▸ SUPPLIED TEXT:
───

Sunday, November 16, 2014

Shedding Another Mystery

After World War II, the mechanical industry underwent a transition. Before the war, there wasn’t much of a distinction between companies making pencils as writing instruments and those which manufactured pencils intended as promotional giveaways. In general, companies just turned out pencils, some better than others, and if a customer wanted pencils made with an advertising slogan on them, the companies would gladly oblige.

Postwar, there was a much brighter line. Companies tended to specialize more, with some turning out mechanical pencils intended to be sold as quality writing instruments, while others were devoted almost entirely to making advertising pencils. Usually, the mechanisms inside these pencils were cheap nose-drive screw mechanisms, and since they were cheaply made, they haven’t yet attracted broad collector interest. Values of advertising pencils are usually driven by what is advertised on them rather than what who made the pencil itself.

Although there was a proliferation of advertising specialty companies proliferated beginning in the late 1940s, very few of the dozens of new trade names under which advertisers were sold actually made the pencils themselves. An established company, such as Brown & Bigelow or Ritepoint, would supply generic pencils to an advertising specialty company, which would then screen print the customer’s advertising on to customers.

Not much has been written about these connections to date. Since interest in these is starting to take off and I’ve got piles of these pencils evidencing these connections, I’m going to start throwing out there what I’ve been able to figure out about these so far.  For starters, take these:


"Shedd-Brown" pencils turn up every so often, and on most of them, there’s no outward indication that there was no Shedd-Brown Company that actually made pencils . . .

───

▸ SUPPLIED INFORMATION:
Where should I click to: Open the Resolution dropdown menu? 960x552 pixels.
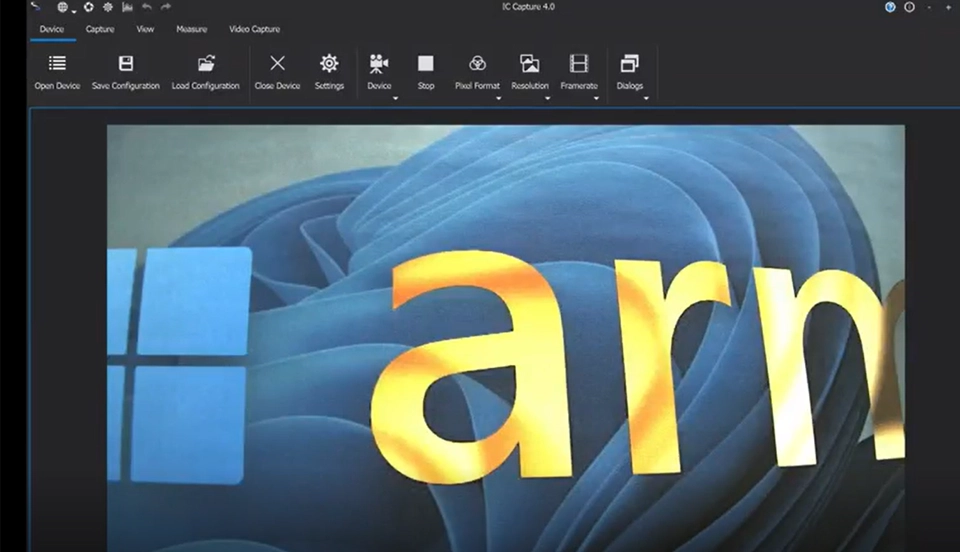click(547, 98)
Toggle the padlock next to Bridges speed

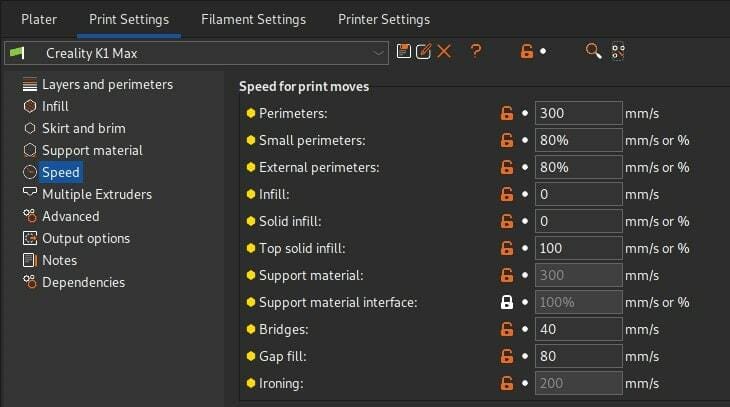(x=507, y=329)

───

▸ DIRECTIVE A:
Answer these about the post on advertising pencils, one answer per line, marked (i), (ii), (iii):
(i) What kind of mechanisms were usually inside postwar advertising pencils?
(ii) Which two established companies are named as suppliers of generic pencils to advertising specialty companies?
(iii) Beginning when did advertising specialty companies proliferate?
▸ DIRECTIVE B:
In the post on advertising pencils, what does the passage from "Although there was" up to and including "on to customers." read like with "Ritepoint" renamed to "Autopoint"?

▸ RESPONSE A:
(i) Cheap nose-drive screw mechanisms
(ii) Brown & Bigelow and Ritepoint
(iii) The late 1940s

▸ RESPONSE B:
Although there was a proliferation of advertising specialty companies proliferated beginning in the late 1940s, very few of the dozens of new trade names under which advertisers were sold actually made the pencils themselves. An established company, such as Brown & Bigelow or Autopoint, would supply generic pencils to an advertising specialty company, which would then screen print the customer’s advertising on to customers.